The Hikurangi grandmother 'in her 60s' looks after her five grandchildren, aged five to 13 - and goes to work each day so she can do it.

"I'd love to be a stay at home nana - but I just can't," she said.

"But then there's people in far worse situations than we are."

A month after they came into her care, nearly five years ago, she joined the Grandparents Raising Grandchildren Trust, the nationwide organisation that was awarded the 'Community of the Year' category at the 2013 New Zealander of the Year Awards last month.

Joining the organisation made her realise just how many grandparents were looking after their grandchildren.

"It made me appreciate my position," she said, giving an example of Far North grandparents raising ten grandchildren.

"There are grandparents raising grandchildren who have it much more difficult."

She thanks several local schools and organisations for helping her.

"I couldn't have done it without the help of the Child Help Clinic and Special Education [run by the Ministry of Education].

"And the kids' schools [Totara Grove School and Kamo Intermediate] have just been amazing. They really have gone beyond the call of duty."

Her eldest grandson was accepted into the boarding programme at Whangarei Boys' High. "They've been absolutely amazing too," she said.

But it's not just been the help she's received, but the kids themselves that have made it easier for Joan.

"My grandchildren treat me with a lot of respect. They are so thankful. They are amazing children.
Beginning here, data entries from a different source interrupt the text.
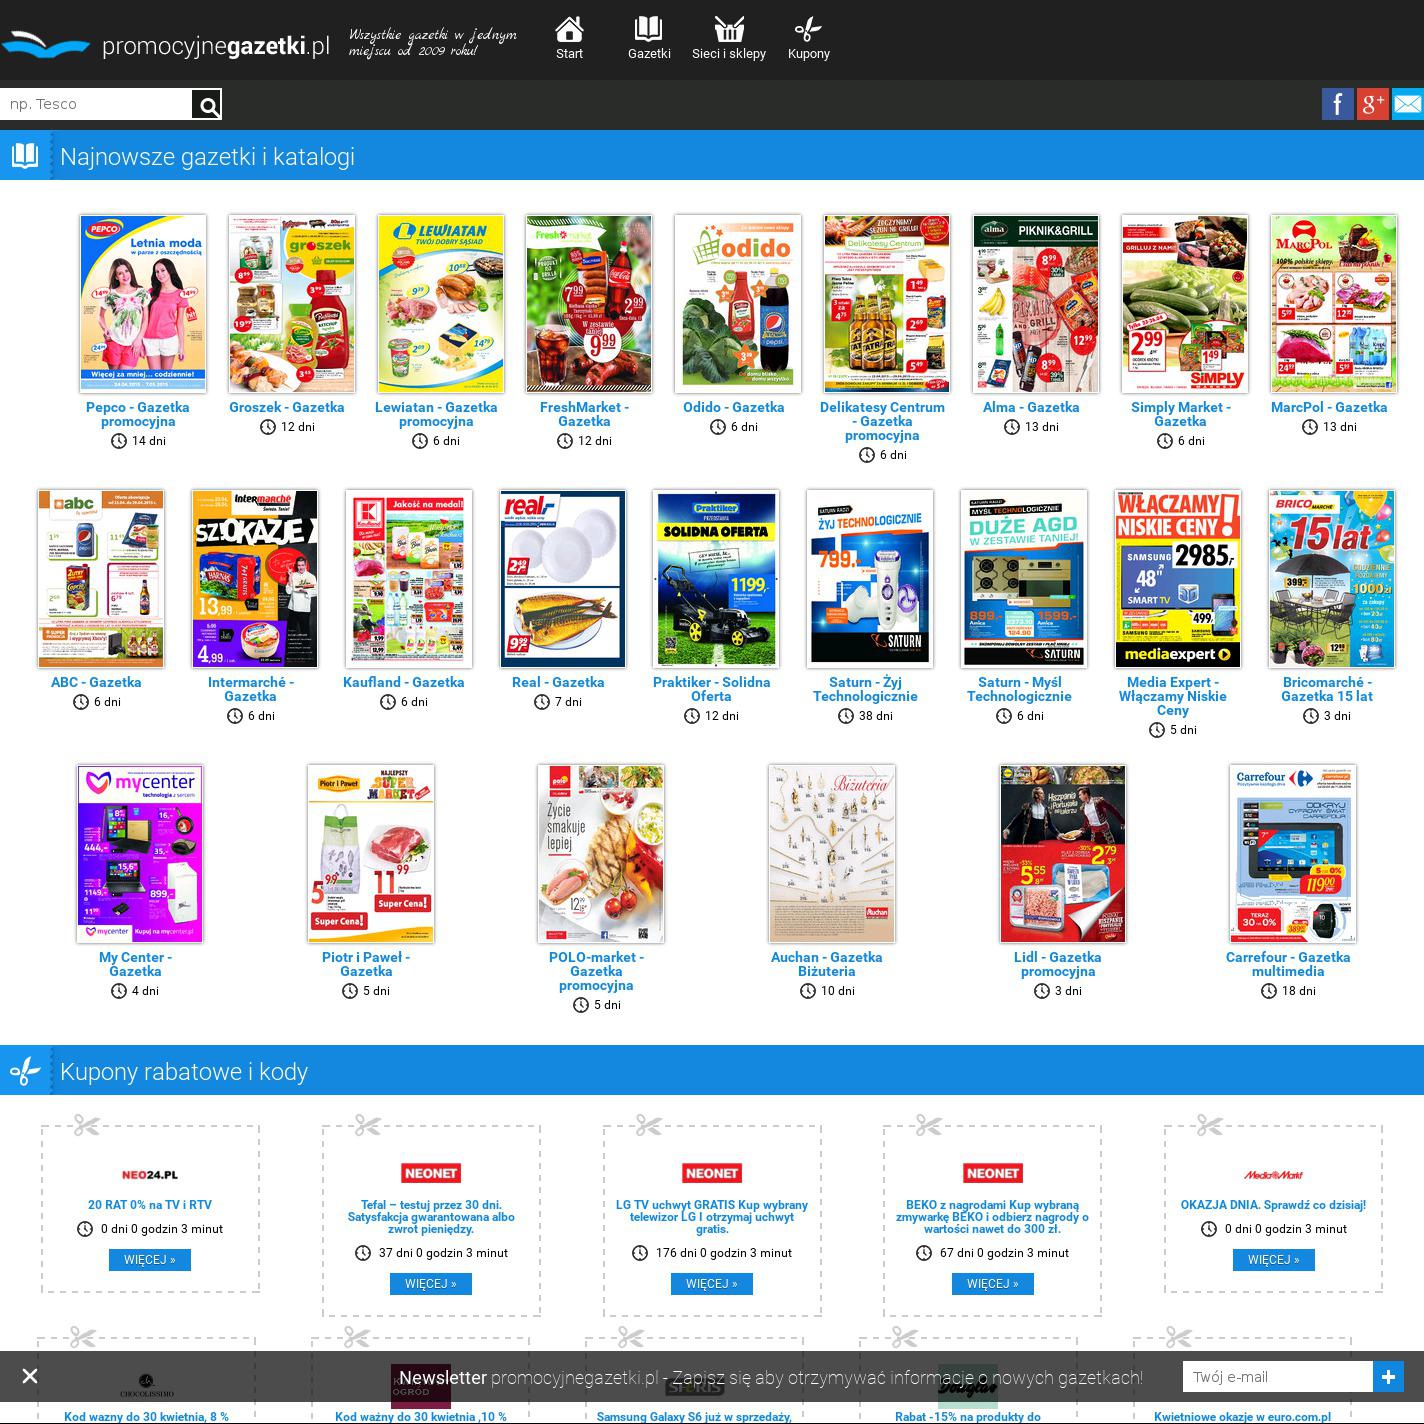Click the search magnifier icon

point(207,105)
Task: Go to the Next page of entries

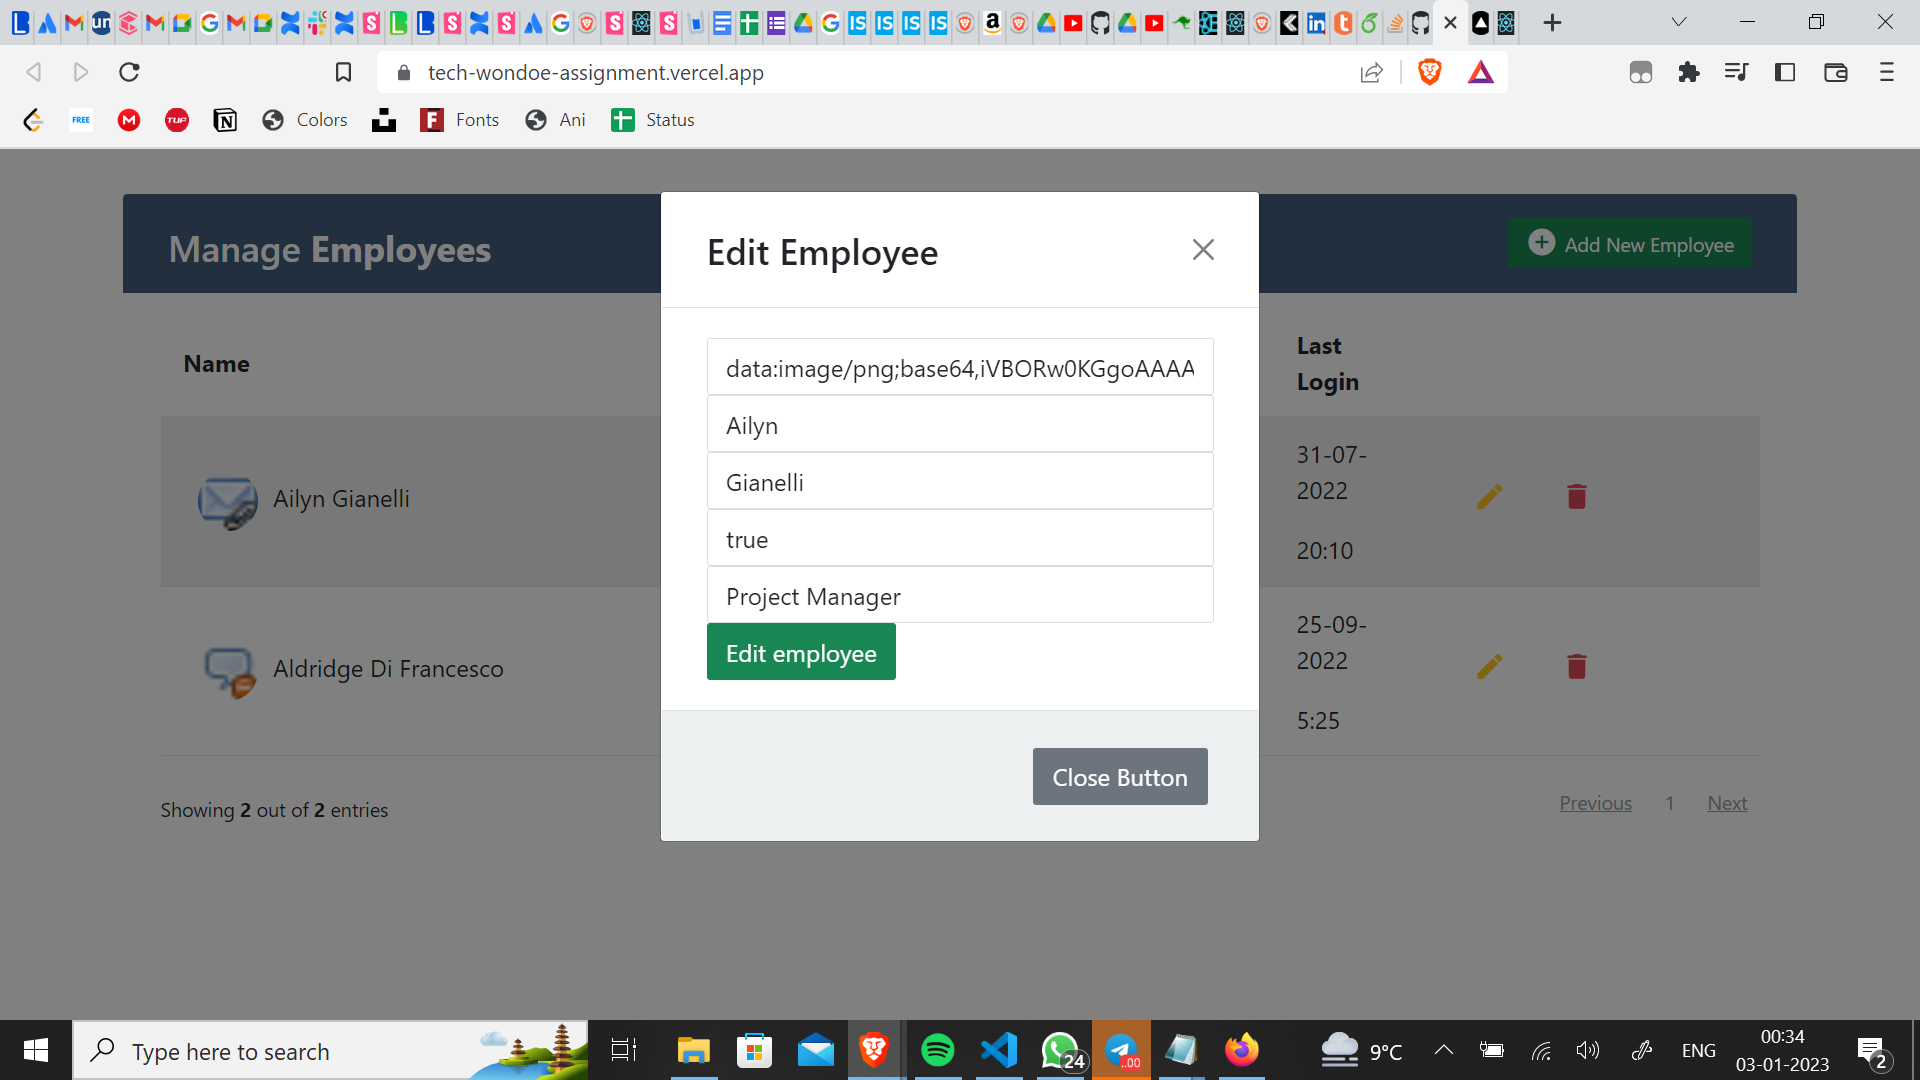Action: pyautogui.click(x=1726, y=802)
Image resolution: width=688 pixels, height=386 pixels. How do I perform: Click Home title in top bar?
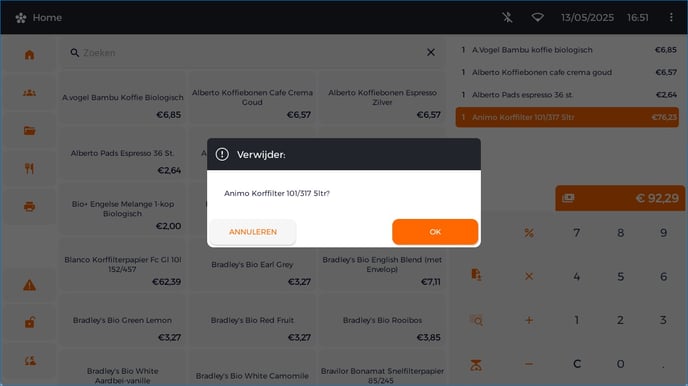[47, 18]
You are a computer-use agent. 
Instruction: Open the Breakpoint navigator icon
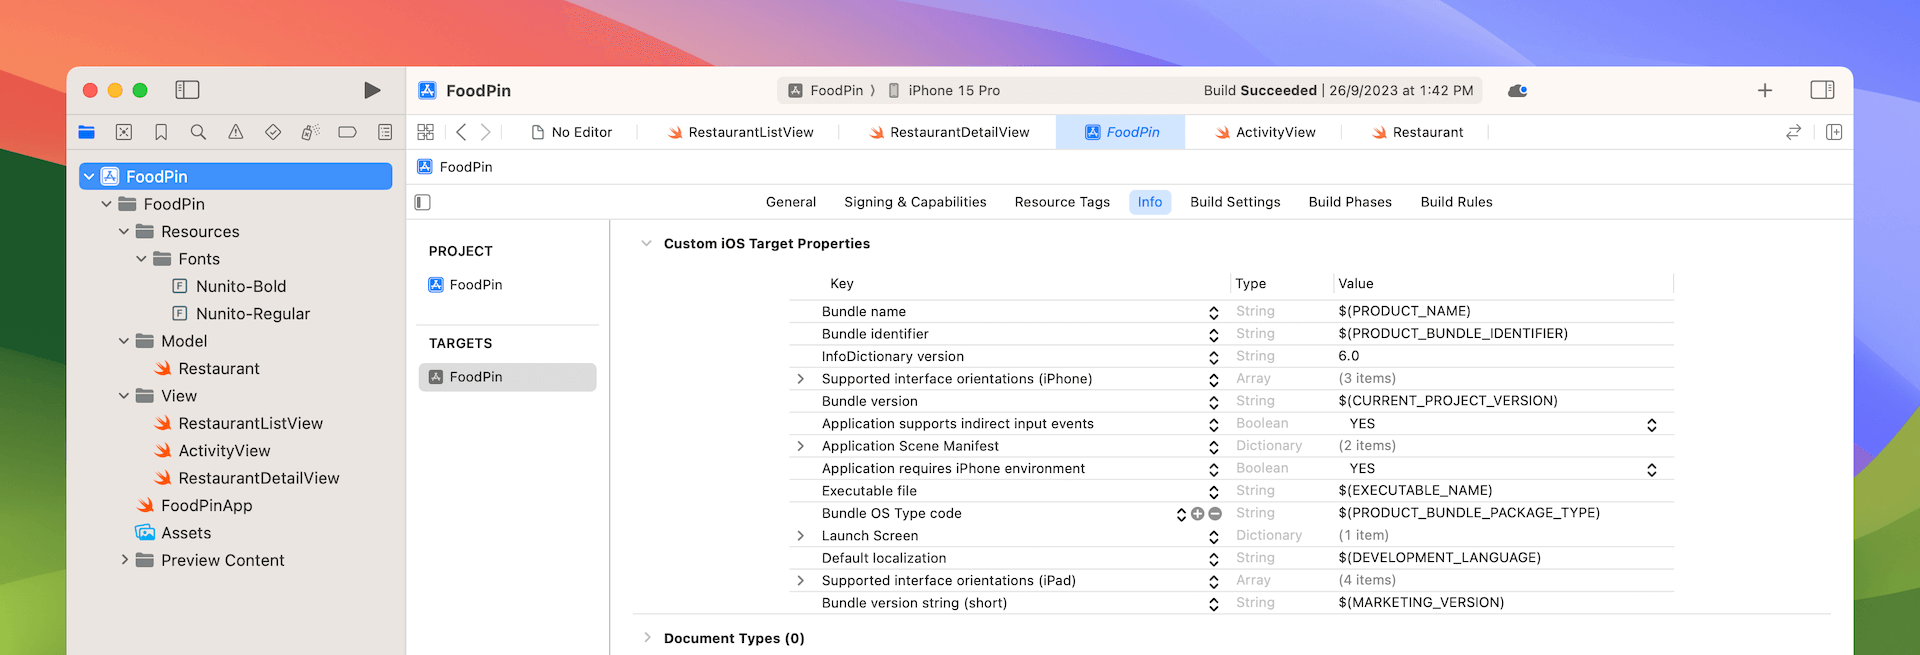[347, 132]
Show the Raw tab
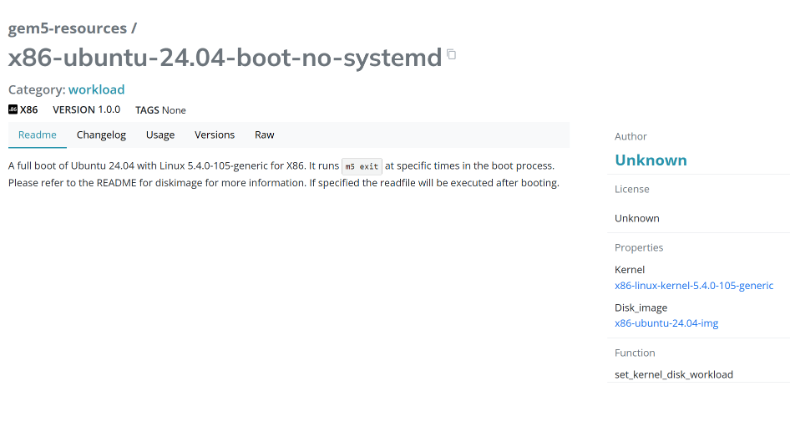Screen dimensions: 793x445 pyautogui.click(x=264, y=135)
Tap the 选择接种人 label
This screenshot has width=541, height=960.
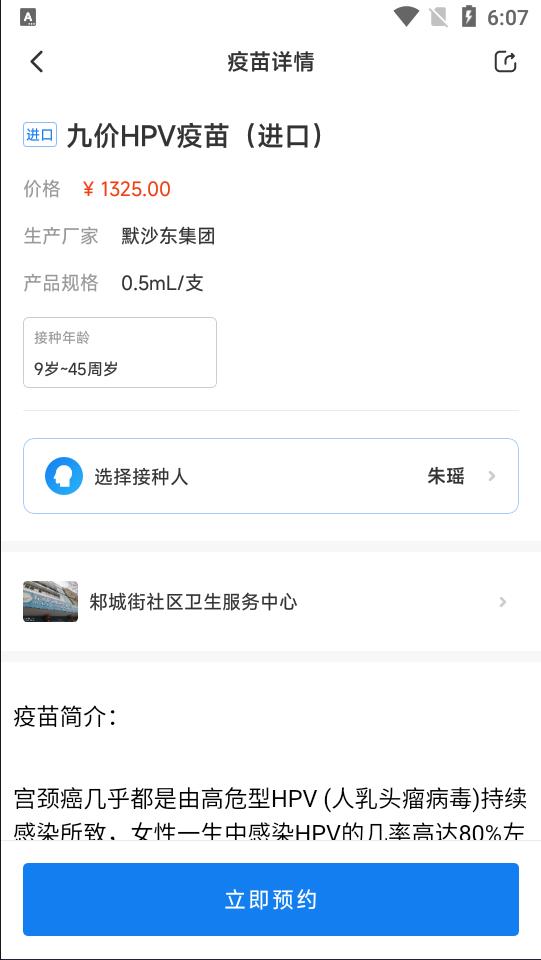point(141,476)
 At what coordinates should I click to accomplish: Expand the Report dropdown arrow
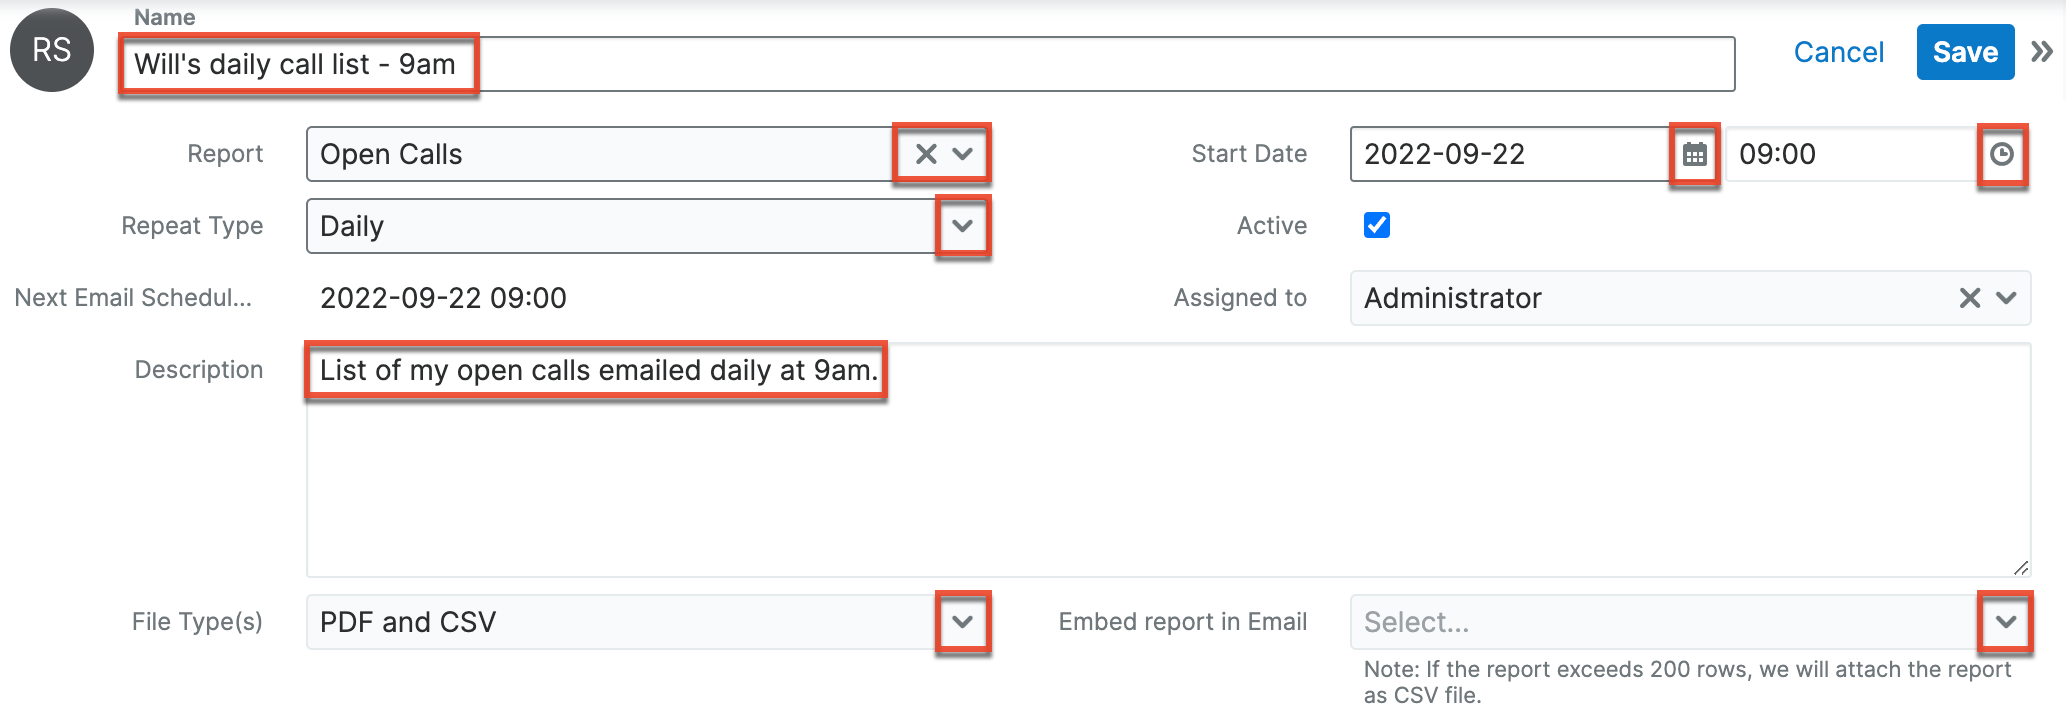963,154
"They all love dance, sports, kapa haka - they never just sit around," she said.

It's been these loves that she thinks helped the children make the transition to living with her full-time a bit smoother.

"Sport helps ... it teaches things like teamwork, trust and faith. When they came to me I thought straight away they should be in sport.

"At the moment, things are so busy, winter's coming, which means rugby, netball and basketball. I try and give them as many opportunities as I possibly can," she said.

She was trying to find time for herself to "recharge those batteries" so recently she cut down on work hours.

"But you end up cleaning and doing the washing. I do at least three loads of washing a day," she said. "Sometimes I am just absolutely shattered."

But she always remembers that she is doing it for love, and there's never a dull moment. "No two days are ever the same," she laughs.